Rio de Janeiro, 19 de Janeiro de 2026

Demissões do ABN não devem afetar Banco Real, diz executivo

Segunda, 23 de Abril de 2007 às 18:10, por: CdB

O presidente do ABN Amro Brasil, Fábio Barbosa, disse nesta segunda-feira que, pelo menos por enquanto, nada deve mudar para os clientes do Banco Real no Brasil. Mesmo se o negócio for confirmado - decisão que só será conhecida em agosto - a marca do banco deverá ser mantida no país.

Além disso, segundo o executivo, os funcionários do banco no Brasil deverão ser poupados do plano de corte de 23.600 empregos previsto na operação.

- Via de regra, as demissões acontecem onde há muita sobreposição de atividades, o que não é o caso no Brasil -, comentou.
 
Barclays e ABN Amro - controlador do Banco Real - anunciaram nesta terça-feira os detalhes de seu plano de fusão, um negócio avaliado em 45 bilhões de libras esterlinas (R$ 185 bilhões) e que, se confirmado, vai criar o quinto maior banco do mundo. A confirmação ou não sobre o negócio deve sair em agosto.

Os termos do negócio prevêem a extinção de 12.800 vagas e a transferência de outras 10.800 para locais onde os custos de mão-de-obra são mais baratos. O Barclays tem 123 mil funcionários e o ABN Amro, 94 mil. Os números excluem os empregados do banco LaSalle, unidade norte-americana do banco holandês, que será vendida ao Bank of America como parte da operação.

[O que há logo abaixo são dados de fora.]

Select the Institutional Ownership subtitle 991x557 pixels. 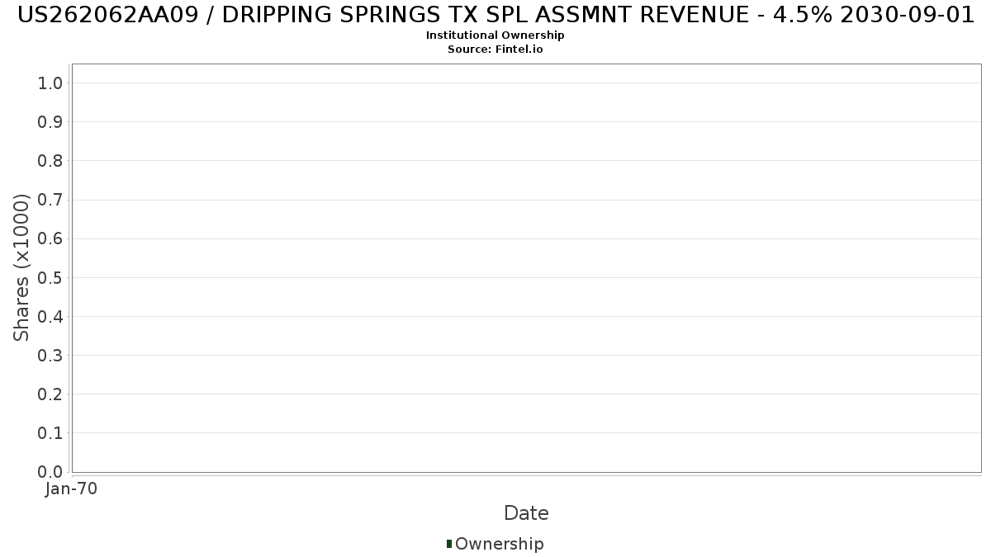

O Barclays deverá manter a marca Banco Real, principal operação do ABN Amro no Brasil, caso o acordo entre as instituições seja fechado, avaliou o presidente do banco holandês no Brasil, Fabio Barbosa. Ele citou o exemplo do sul-africano Absa Bank, que continuou com a mesma denominação após a compra pelo banco inglês, em 2005.

Pelo plano anunciado nesta manhã, o nome da nova instituição formada da união entre os bancos será apenas Barclays, sem referência ao grupo holandês, mas com sede em Amsterdã.